At the 2016 Nuclear Security Summit dinner hosted by US President Barack Obama on Thursday, Prime Minister Narendra Modi hit the nail on the head when he said that terrorism has become “globally networked but “we still act only nationally to counter this threat”. He added: “The reach and supply chains of terrorism are global; but genuine cooperation between nation states is not”. The PM’s statement came a day after China and Pakistan blocked the entry of banned Jaish-e-Mohammed (JeM) chief Masood Azhar into the 1267 sanctions list of the United Nations for links with al-Qaeda and its affiliates.
Azhar, an Islamic jihadist ideologue, has been targeting India since he was released in exchange for hostages in the Indian Airlines IC-814 hijack at Kandahar, Afghanistan, on December 31, 1999. Even though Pakistan admitted that the JeM was involved in the attack on the Pathankot air base on January 2, the Chinese veto shows the clout Azhar has in the Pakistani establishment, particularly the Inter-Services Intelligence that supported him indirectly at Kandahar.
Cut to the Brussels bombing on March 22: One of the accused — Abderrahman Ameroud — served a seven-year prison term for helping two Tunisian-born Belgium nationals — who lived in the Muslim-dominated Molenbeek area of the city — to assassinate Afghan Northern Alliance leader Ahmad Shah Massoud in the Panjshir Valley two days before the 9/11 attacks in the US.
Massoud’s assassination was carried out at the behest of al-Qaeda chief Osama bin Laden in support of the Pakistan-sponsored Taliban that ruled Afghanistan in 2001. Massoud was its arch rival. Bin Laden threw a lavish party for Azhar in Taliban-occupied Kandahar after his release.
Pakistan’s footprint in Massoud’s assassination is evident as the attackers were issued multiple entry visas by its embassy in Brussels and even the meeting with the commander was arranged thanks to Islamabad’s shadowy friends in Afghanistan.
These incidents show that terrorism is the same across the world but is marketed under different brand names. The ideology of the terror groups is more or less the same but the new groups are much more rabid, violent and extreme in their actions. This attitudinal change is best exemplified by the Islamic State (IS) through beheading, rape and mass murder.
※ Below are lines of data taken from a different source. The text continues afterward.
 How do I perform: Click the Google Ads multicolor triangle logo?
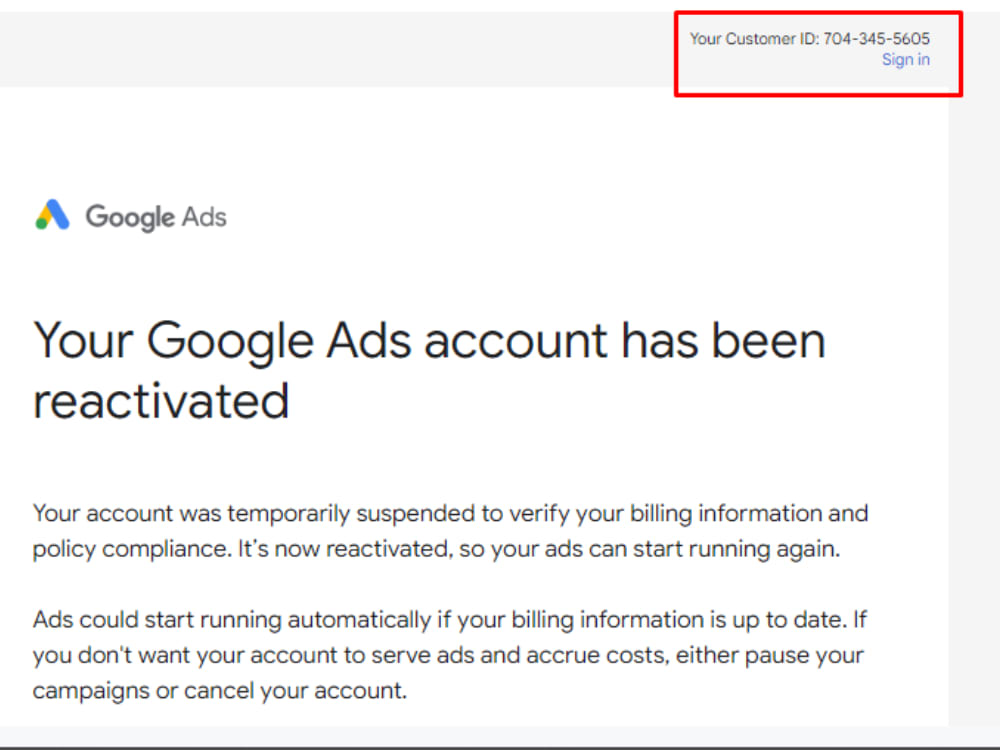point(52,214)
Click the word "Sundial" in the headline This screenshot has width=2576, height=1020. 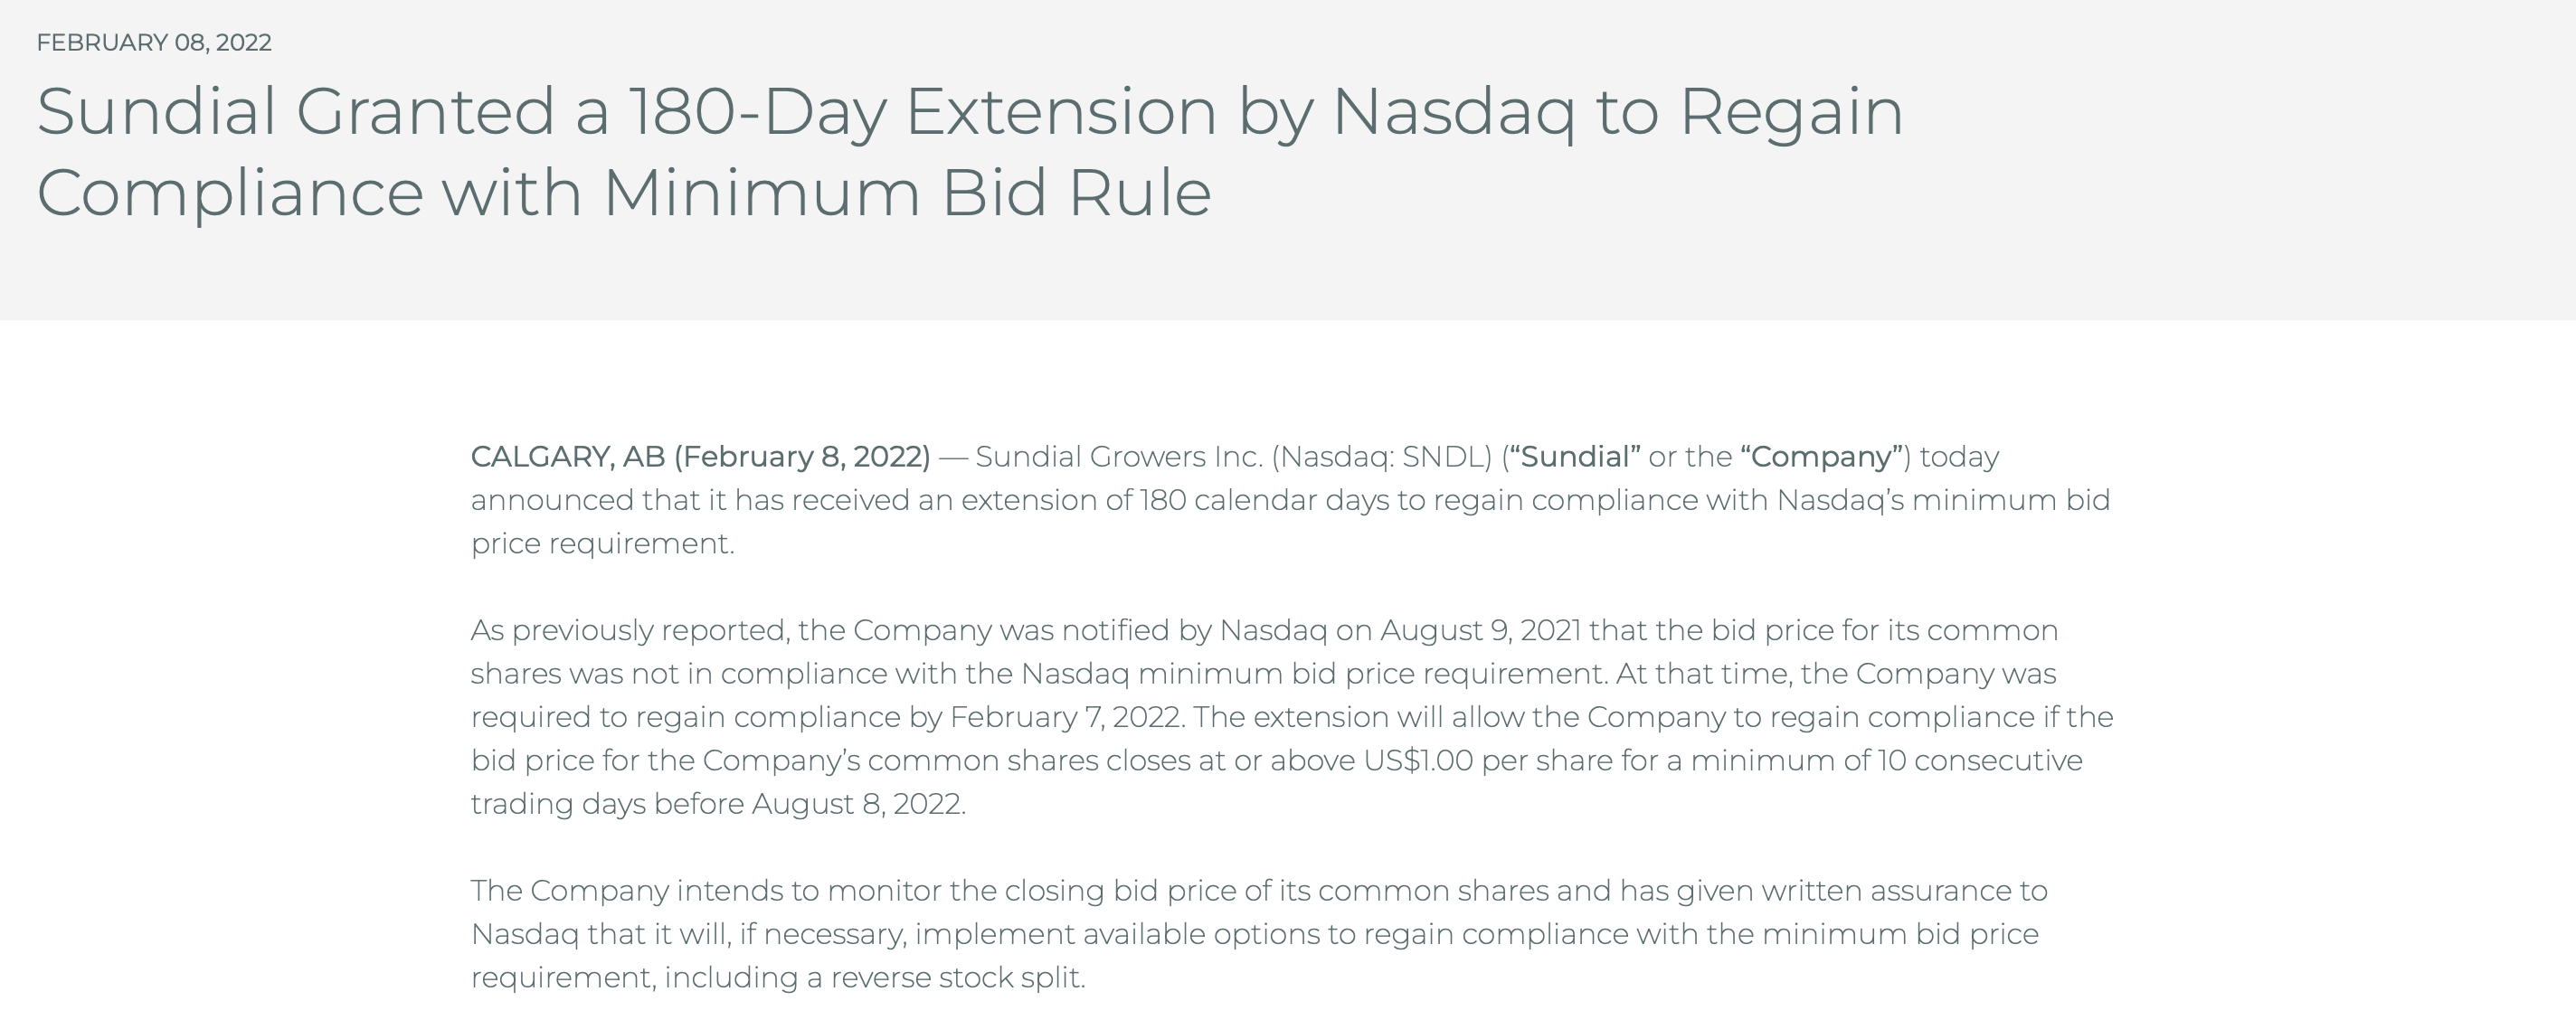tap(156, 111)
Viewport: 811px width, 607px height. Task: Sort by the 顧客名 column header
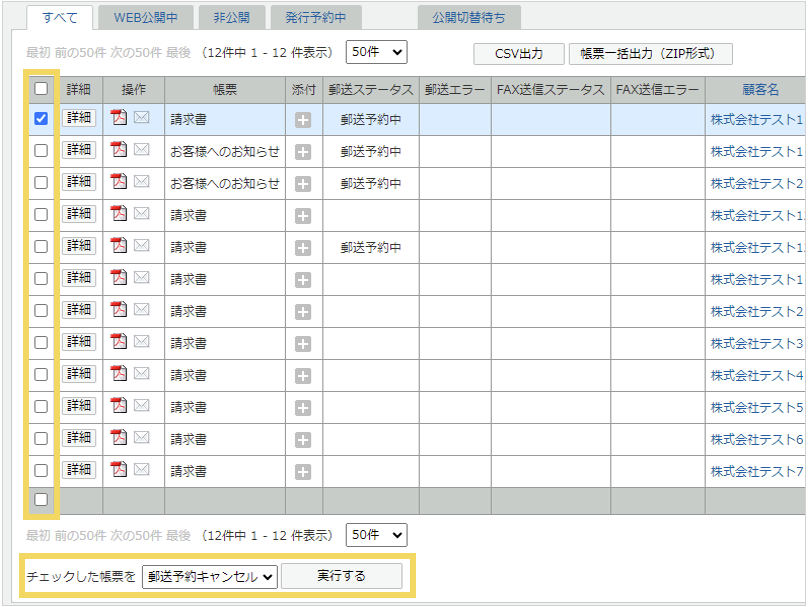click(759, 89)
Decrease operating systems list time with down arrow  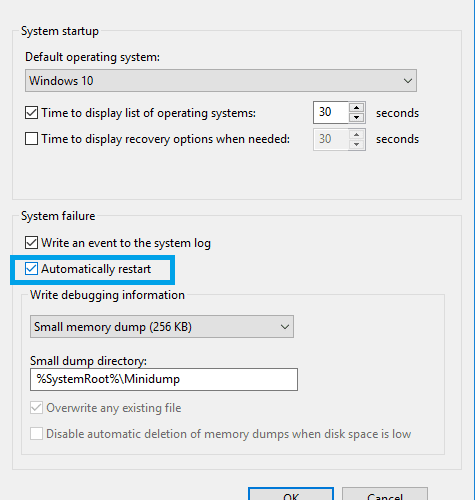coord(357,117)
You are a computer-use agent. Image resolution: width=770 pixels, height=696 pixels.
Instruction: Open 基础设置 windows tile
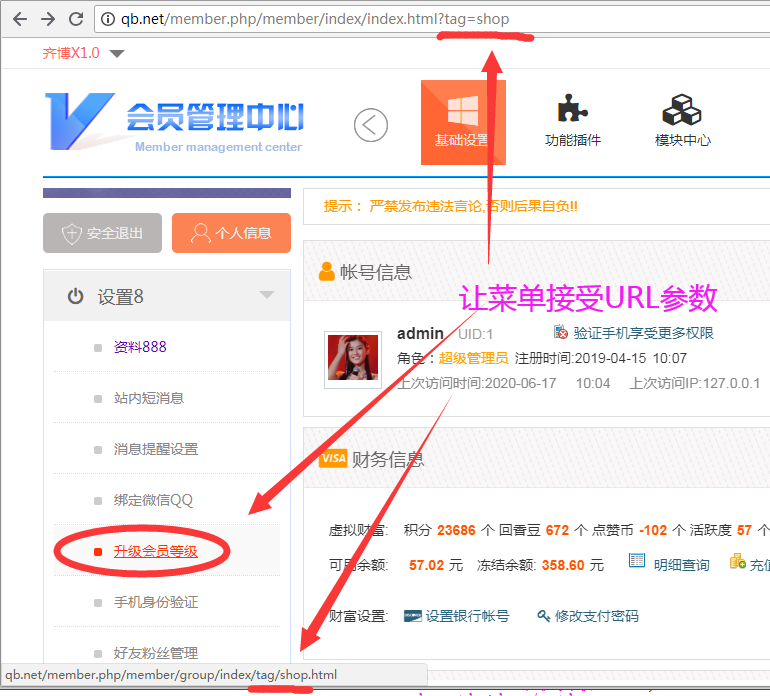(463, 122)
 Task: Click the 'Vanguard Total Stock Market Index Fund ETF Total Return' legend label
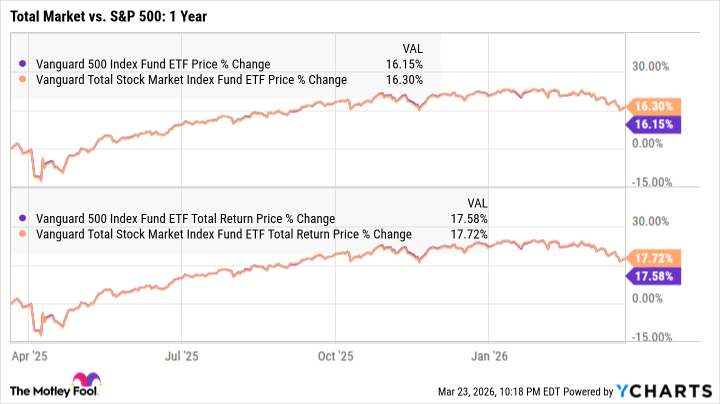(223, 234)
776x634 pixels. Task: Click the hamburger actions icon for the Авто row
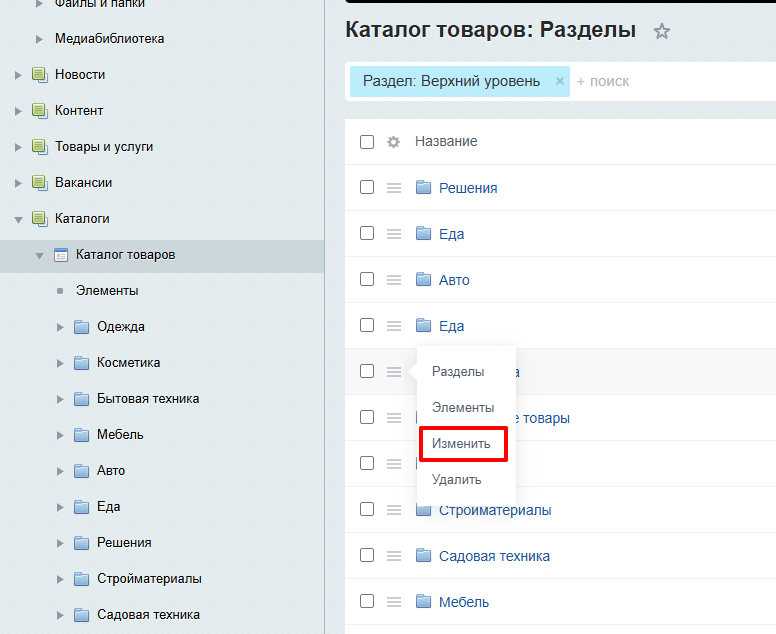click(394, 280)
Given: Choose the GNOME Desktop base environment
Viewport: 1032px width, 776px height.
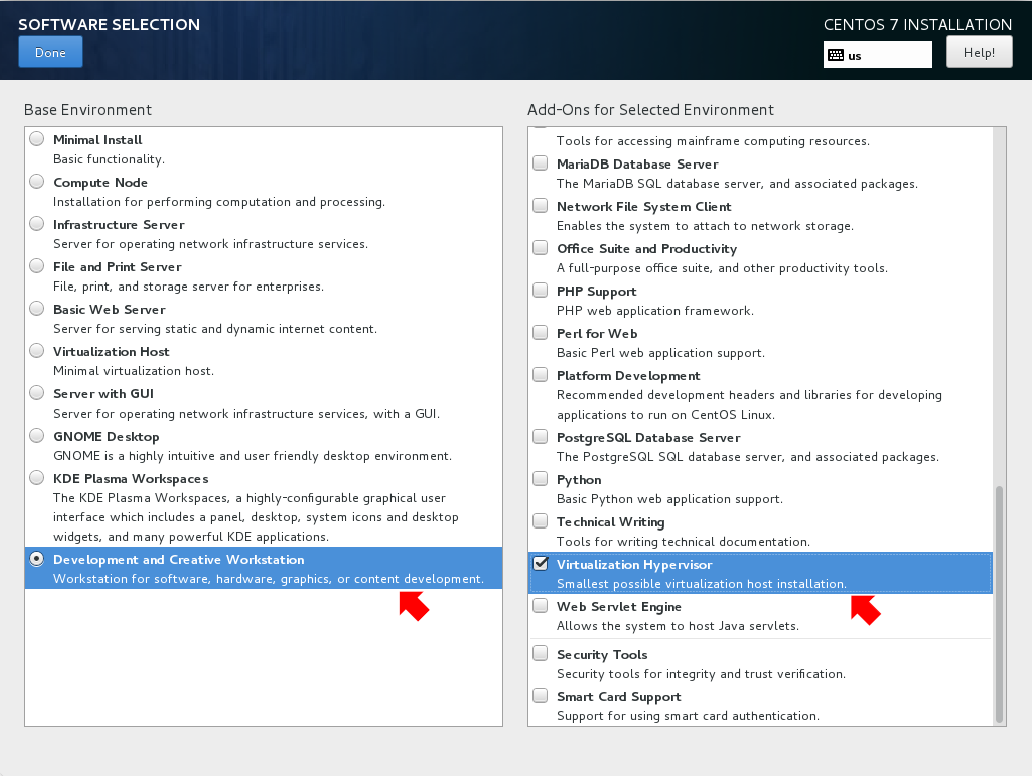Looking at the screenshot, I should pyautogui.click(x=37, y=436).
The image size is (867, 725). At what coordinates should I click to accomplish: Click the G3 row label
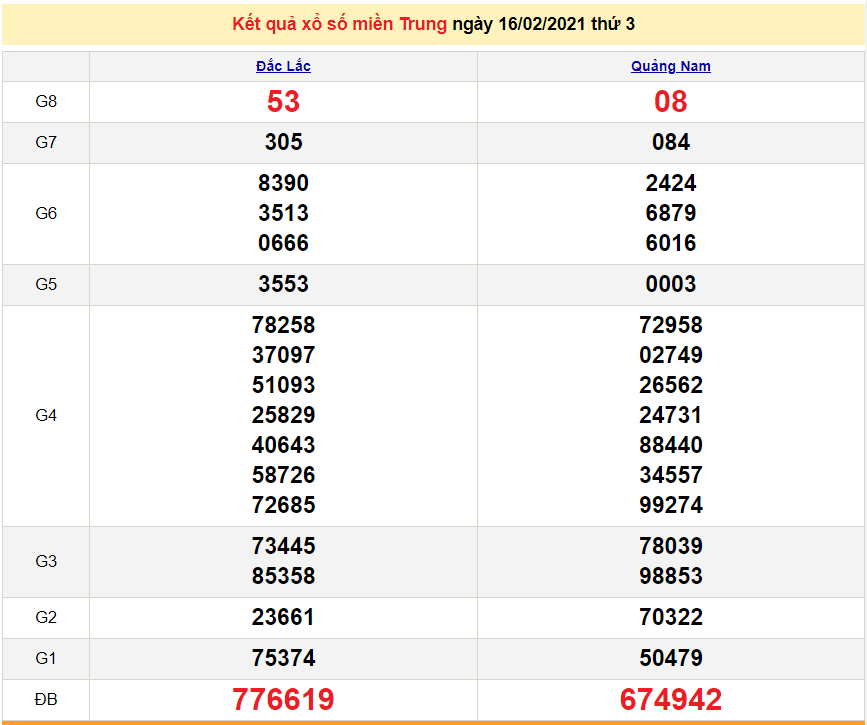point(46,561)
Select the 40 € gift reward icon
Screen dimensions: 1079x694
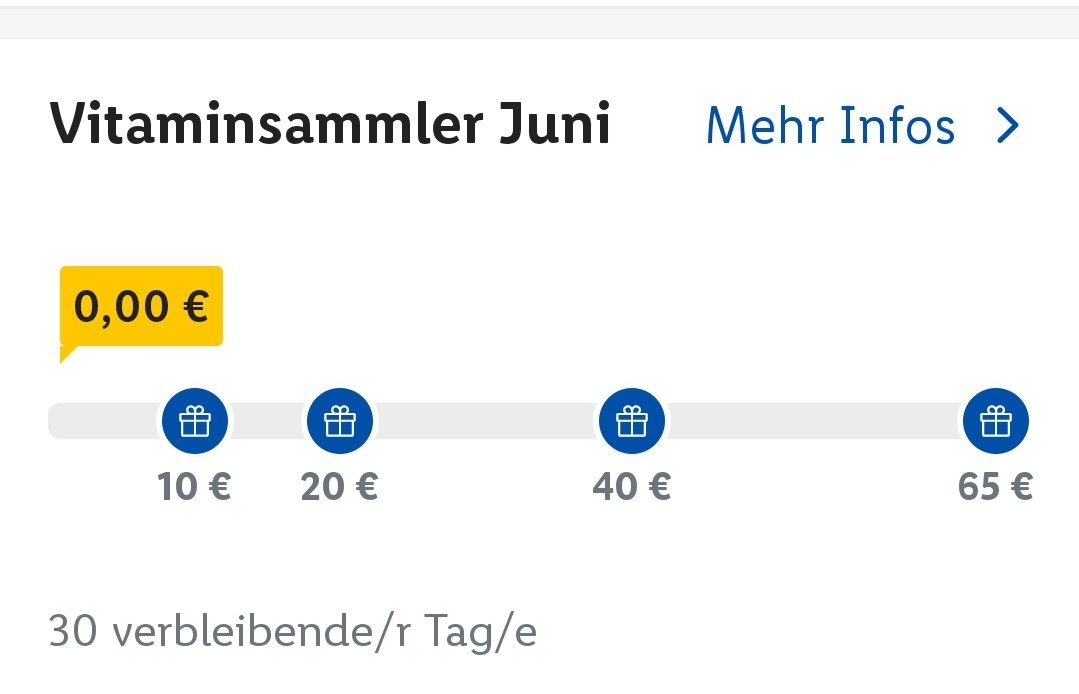[x=632, y=420]
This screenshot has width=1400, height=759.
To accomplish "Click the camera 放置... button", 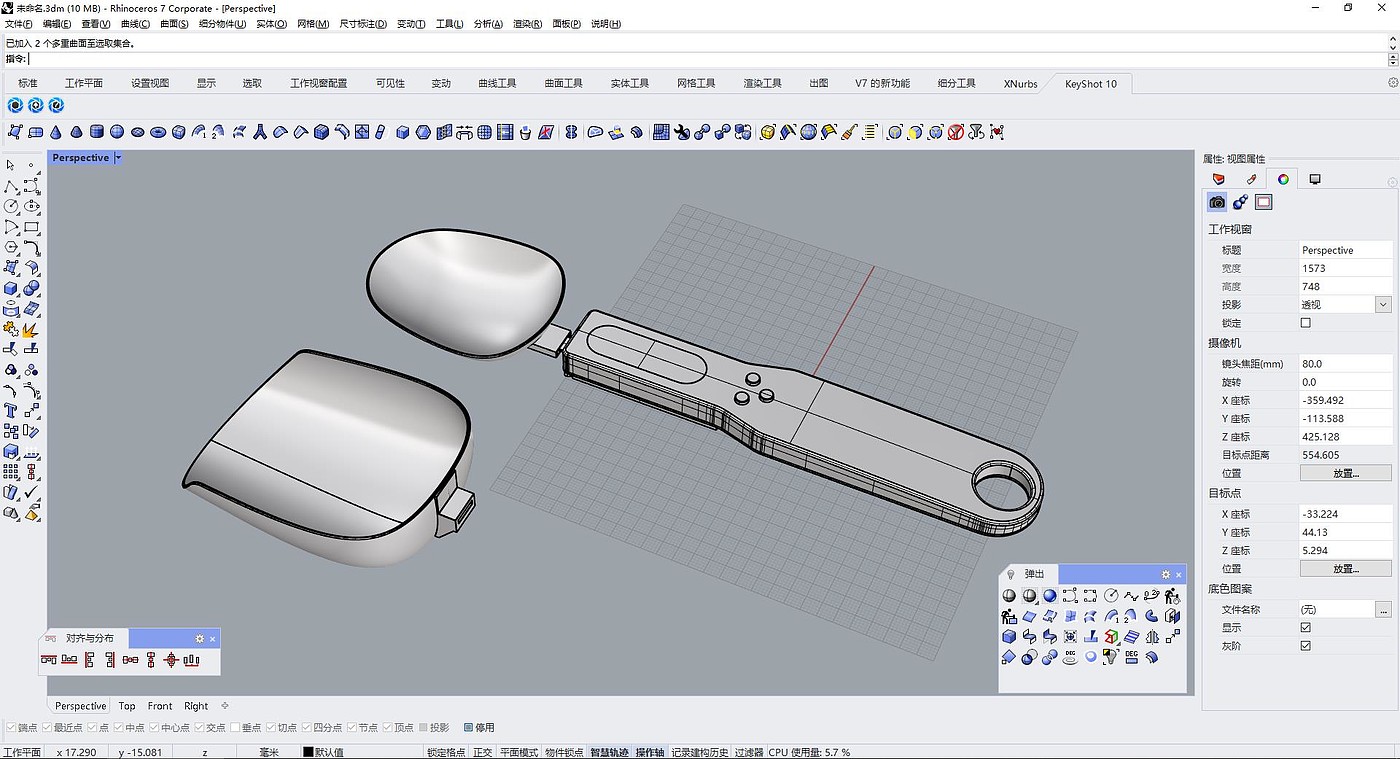I will [x=1345, y=473].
The prime minister has exposed the faultlines in the fight against terrorism by asking for a global response as the terror-hit European countries used to preach human rights and pacifism to India when New Delhi sought their support in the fight in the past two decades during counter-terrorism (CT) dialogues. Even when the Chinese were told before the attacks in Xinjiang province that the East Turkestan Independence Movement (ETIM) jihadists were being trained in Pakistan, the Indians were politely told that it was an issue between two all-weather friends. Pakistan, which was forced into jihad in 1979 over the fear of the erstwhile Soviet Union seeking a warm water port in Karachi after annexing Afghanistan, has also become a victim of terror.
With the world’s largest NGO, the United Nations, ineffective and irrelevant in the fight against terrorism, the time has come for the big powers to bury their hatchets and start sharing financial and intelligence information on the terror groups with other governments.
With the terror-training universities shifting out from the Af-Pak area to Iraq and Syria, the big powers must push for a reconciliation between Sunni Saudi Arabia and Shia Iran. It is this rift that is tearing West Asia apart and aiding terror groups.
Modi will get an opportunity to address the issue during his April 3 visit to Saudi Arabia as India has good ties with both countries. Saudi Arabia can play a constructive role in the war against terrorism by not exporting its brand of puritan Wahhabi ideology along with zakat donations and radicalising other countries.
This concern was highlighted by Krgyzstan President Almazbek Atambayev when he told Modi last year that accepting zakat donations from Saudi Arabia and Pakistan has been banned in his country.
Many believe that the radicalisation of Muslims in Belgium was initiated at the behest of Wahhabi imams from Saudi Arabia who preached at Brussels Grand Mosque, which was constructed in 1967 as part of an oil deal with the House of Saud. The unemployed and marginalised Muslim youth in Europe, particularly in France and Belgium, turned to radical Islam in order to assert their identity even at the cost of harming the global diversity of the religion.
There are no free lunches in this fight against terror for economically driven societies and eradicating it cannot be the responsibility of a few countries. This virus can be eliminated only when all countries — cutting across ideological and religious lines — are prepared for a long haul in the frontline trenches. State-sponsorship of terrorism for political objectives must cease as a first step in the war against terror. Each thread in every terror investigation must be pursued to its logical conclusion. The answer to terror does not stop by lighting candles after carnages. It only begins.